Consigna A: Resume en dos oraciones el pasaje sobre la lucha contra el crimen.

==== Pasaje seleccionado

Siempre vale pena hacer el mayor esfuerzo contra el crimen, siempre que se reconozca que la primera regla es que hay que probarlo para merecerlo, o de lo contrario el efecto puede ser adverso. No es mucho lo que se puede hacer con el crimen de manera apresurada, pero lo cierto es que podemos hacernos muchas preguntas antes de generar reacciones y proponer fórmulas que inflexiones de acuerdo a la naturaleza social del crimen.
Cuando miramos a nuestro alrededor, y descubrimos que nuestra sociedad, lejos de convertirse en moderna, se orienta a la destrucción de sus más elementales valores, si de repente nos preocupamos por el crimen es porque sencillamente ya se ha perdido el rumbo, lo cual no significa que no vamos a poder enmendar el problema, que ahora nos ocupa. No podemos hacer nada con el crimen si éste permanece en el nivel político, que convierte al fenómeno de la criminalidad como un hecho político. Las alternativas que debemos esperar son falsas, porque no sólo las estructuras políticas deciden lo que va a ocurrir con la criminalidad. Se recomienda ir despacio, desenterrar razones más ilustradas, como la moral de la sociedad dominicana. Si queremos ser realmente combativos hace falta ser más analíticos, para que al final se traduzca en forma de confianza de la población hacia los que cargan con esta responsabilidad.

========

Consigna B: Copia sin ningún cambio cada una de las líneas del listado que sigue.

==== Material de entrada

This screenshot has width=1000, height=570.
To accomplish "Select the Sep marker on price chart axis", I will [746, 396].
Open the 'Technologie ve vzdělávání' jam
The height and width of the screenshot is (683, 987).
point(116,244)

========

Respuesta escrita A: El pasaje sostiene que siempre vale la pena esforzarse contra el crimen, aunque con poca prisa, haciéndose preguntas antes de reaccionar y proponiendo fórmulas acordes con su naturaleza social. Advierte que no se puede hacer nada si el crimen permanece en el nivel político, y recomienda ser más analíticos para que el resultado se traduzca en confianza de la población hacia quienes cargan con esa responsabilidad.

Respuesta escrita B:
This screenshot has width=1000, height=570.
To accomplish "Select the Sep marker on price chart axis", I will [746, 396].
Open the 'Technologie ve vzdělávání' jam
The height and width of the screenshot is (683, 987).
point(116,244)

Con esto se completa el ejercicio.